What is Pierre Robin Sequence/Complex?

According to the Cleft Palate Foundation, Pierre Robin Sequence or Complex (pronounced “Roban”) is the name given to a birth condition that involves the lower jaw being either small in size (micrognathia) or set back from the upper jaw (retrognathia). As a result, the tongue tends to be displaced back towards the throat, where it can fall back and obstruct the airway (glossoptosis). Most infants, but not all, will also have a cleft palate, but none will have a cleft lip.

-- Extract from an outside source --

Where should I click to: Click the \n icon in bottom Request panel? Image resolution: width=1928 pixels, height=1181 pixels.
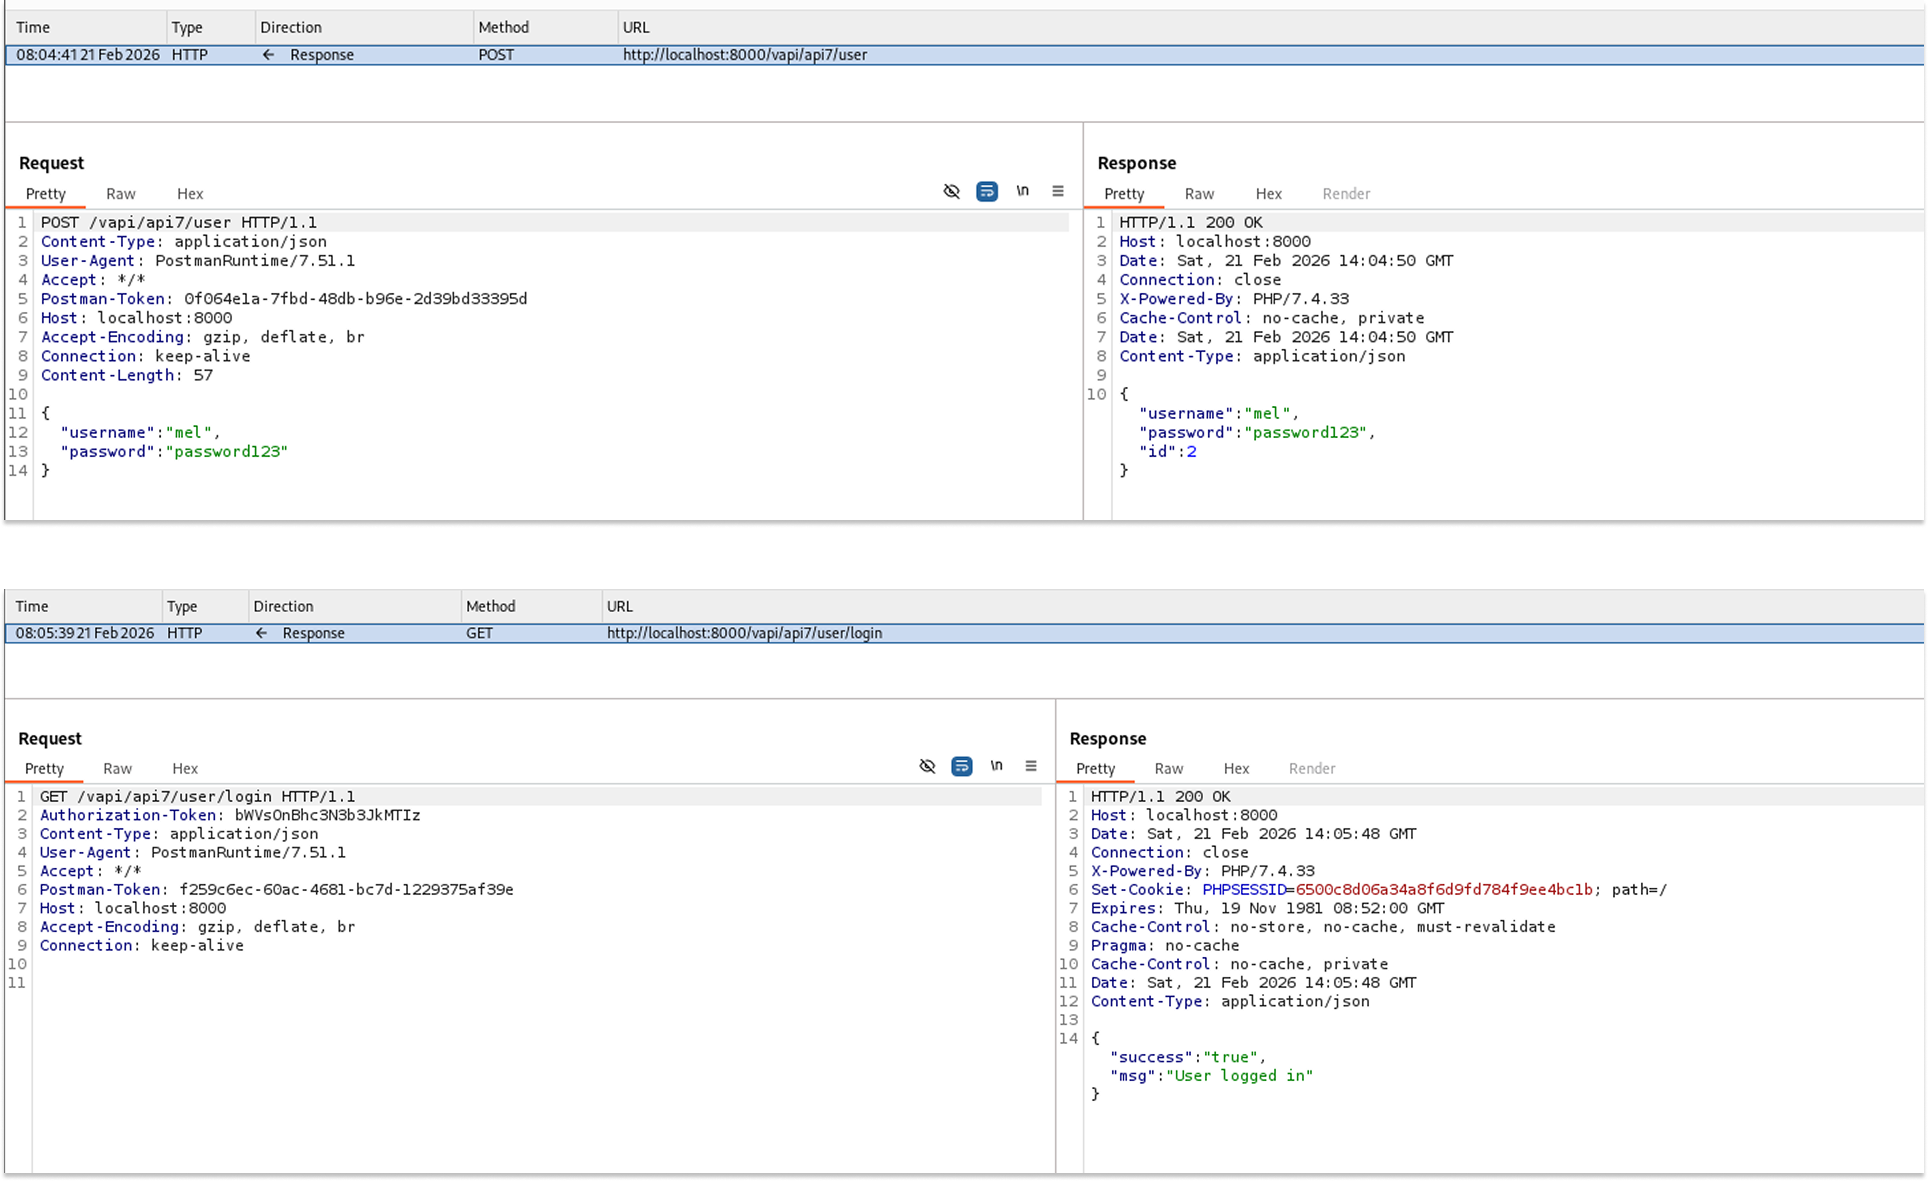(x=996, y=766)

Over the years there have been several names given to the condition, including Pierre Robin Syndrome, Pierre Robin Triad, and Robin Anomalad. Based on the varying features and causes of the condition, either “Robin Sequence” or “Robin Complex” may be an appropriate description for a specific patient. Pierre Robin was a French physician who first reported the combination of small lower jaw, cleft palate, and tongue displacement in 1923.

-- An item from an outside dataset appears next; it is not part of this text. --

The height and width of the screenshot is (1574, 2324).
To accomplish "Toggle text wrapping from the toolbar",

Ryan's ultrasound at 21 weeks gestation.  Can see severe recessed jawline.

After birth...recessed jaw 

What causes this condition?

The basic cause appears to be the failure of the lower jaw to develop normally before birth. At about 7-10 weeks into a pregnancy, the lower jaw grows rapidly, allowing the tongue to descend from between the two halves of the palate. If, for some reason, the lower jaw does not grow properly, the tongue can prevent the palate from closing, resulting in a cleft palate. The small or displaced lower jaw also causes the tongue to be positioned at the back of the mouth, possibly causing breathing difficulty at birth. This “sequencing” of events is the reason why the condition has been classified as a deformation sequence. For some patients, these physical characteristics may result from another syndrome or chromosomal condition, however.

How common is this condition?

Robin Sequence/Complex is rather uncommon. Frequency estimates range from 1 in 2,000 to 30,000 births, based on how strictly the condition is defined. In contrast, cleft lip and/or palate occurs once in every 700 live births.